[Opening MATERIAL SUPPLIED section]

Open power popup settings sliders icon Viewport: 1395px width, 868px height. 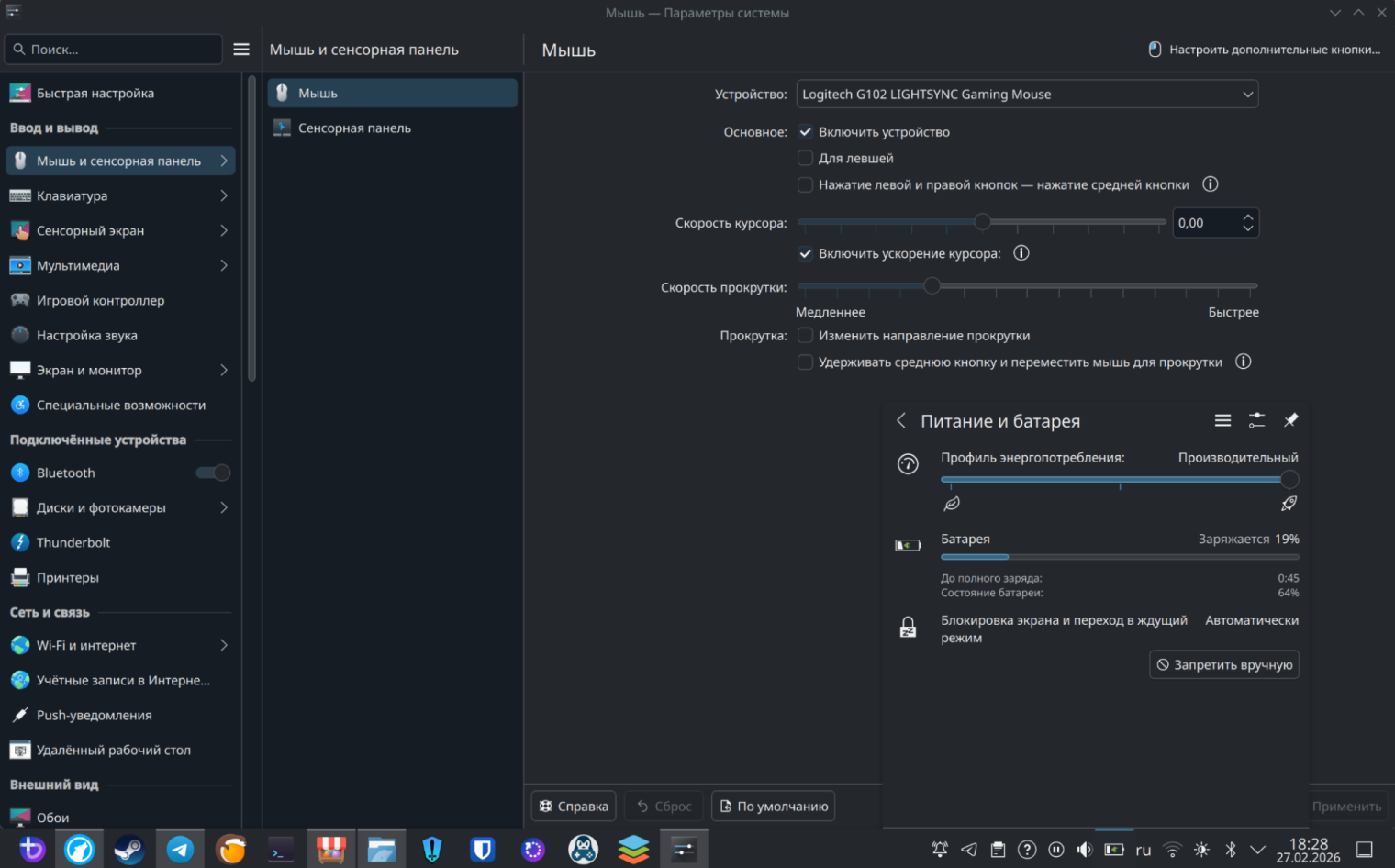[1256, 420]
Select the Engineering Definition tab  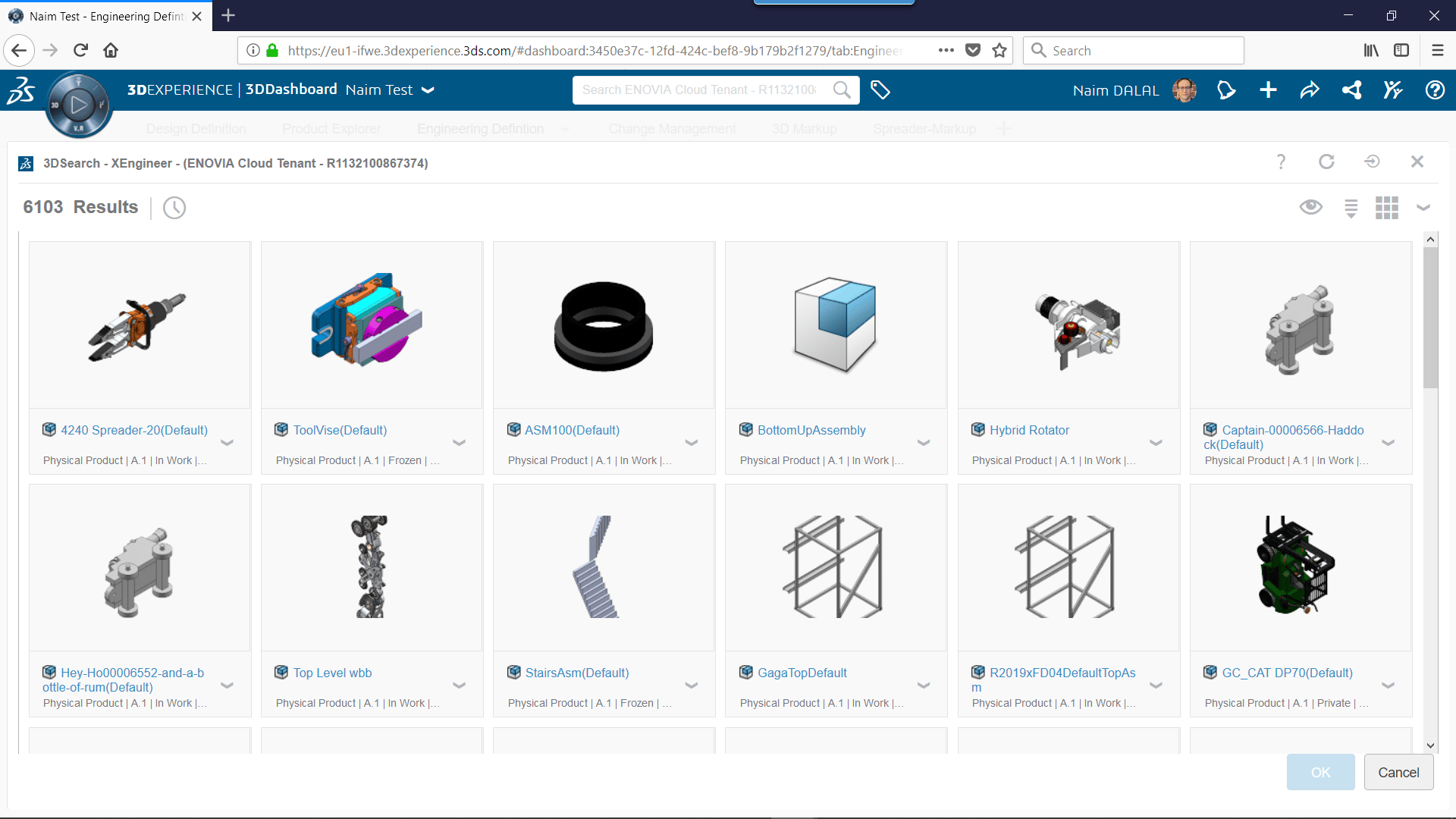coord(481,129)
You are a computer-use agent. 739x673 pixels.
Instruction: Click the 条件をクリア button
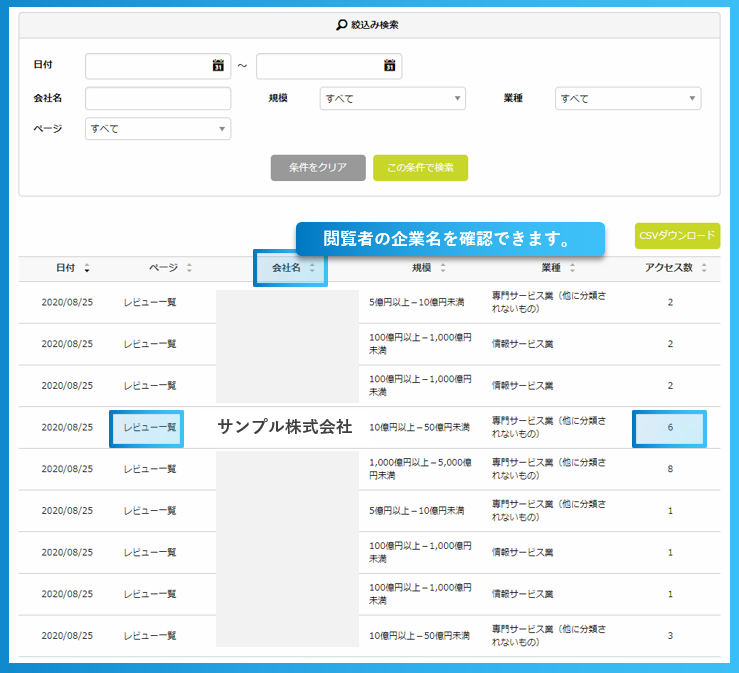(318, 168)
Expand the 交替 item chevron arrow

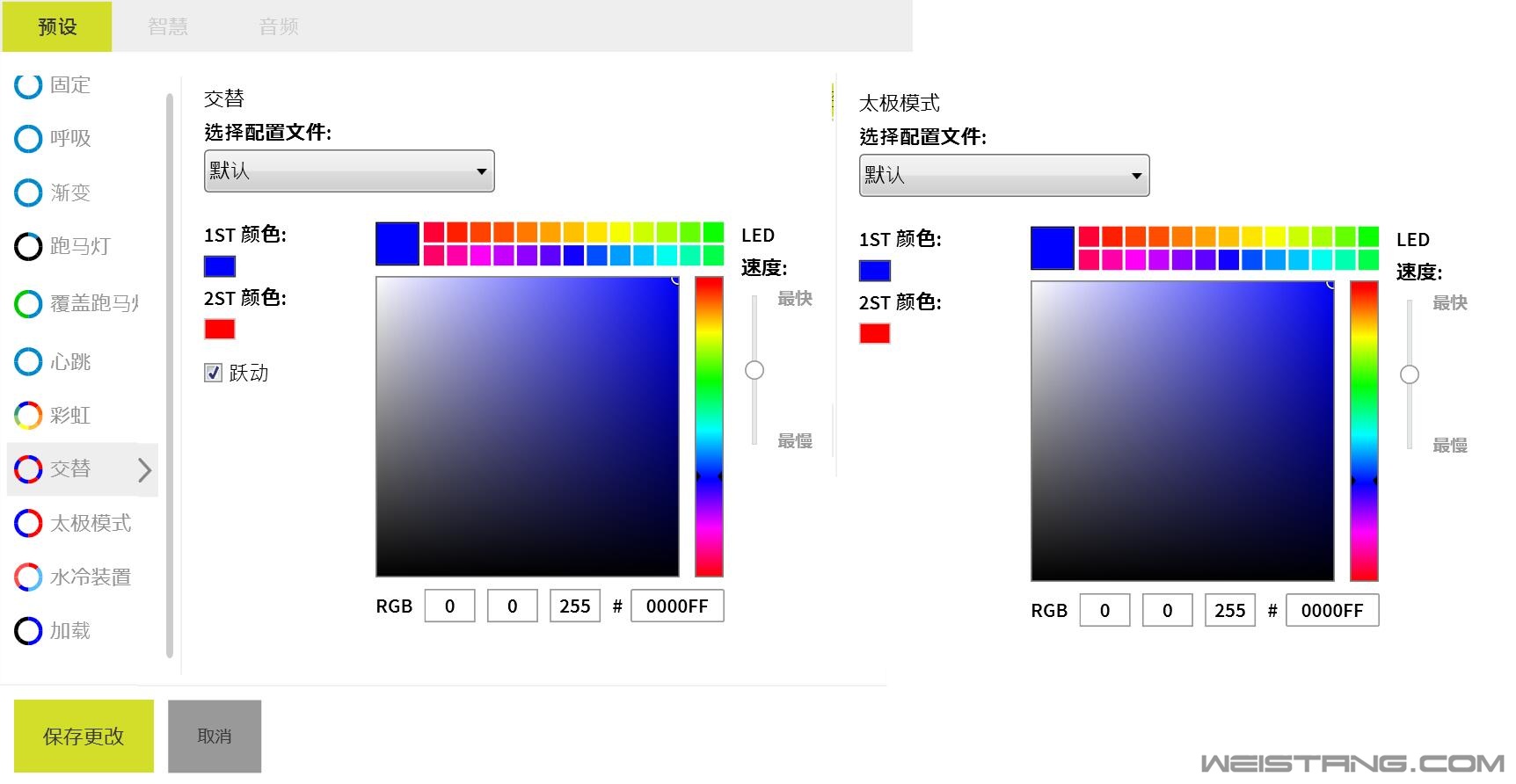(145, 470)
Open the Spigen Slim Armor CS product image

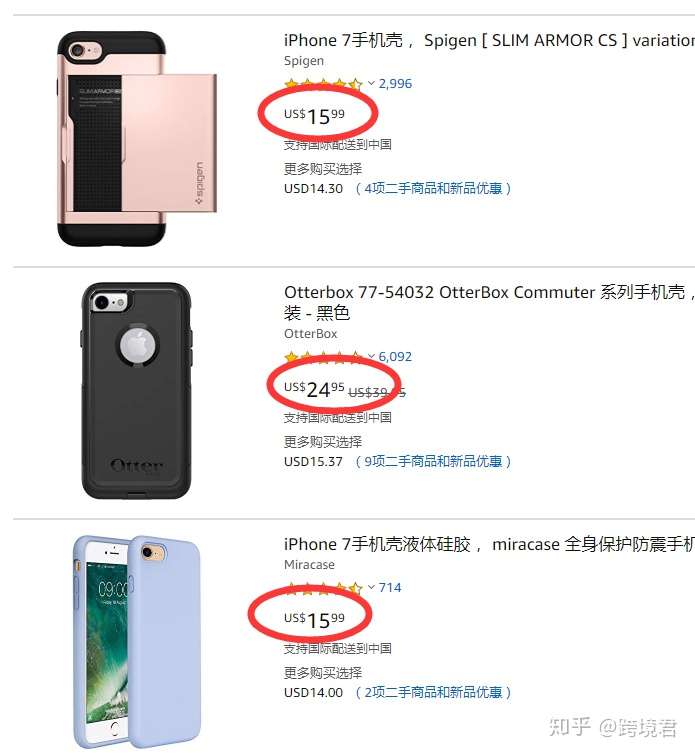[137, 139]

[Closing MATERIAL SUPPLIED section]

WORK TASK
Which lines run from the one that holds "Expand the 交替 item chevron arrow" to the final line of the records above? Return them exactly, and skip the pictures.

EXERCISE RESPONSE
Expand the 交替 item chevron arrow

(145, 470)
Open the Spigen Slim Armor CS product image

[137, 139]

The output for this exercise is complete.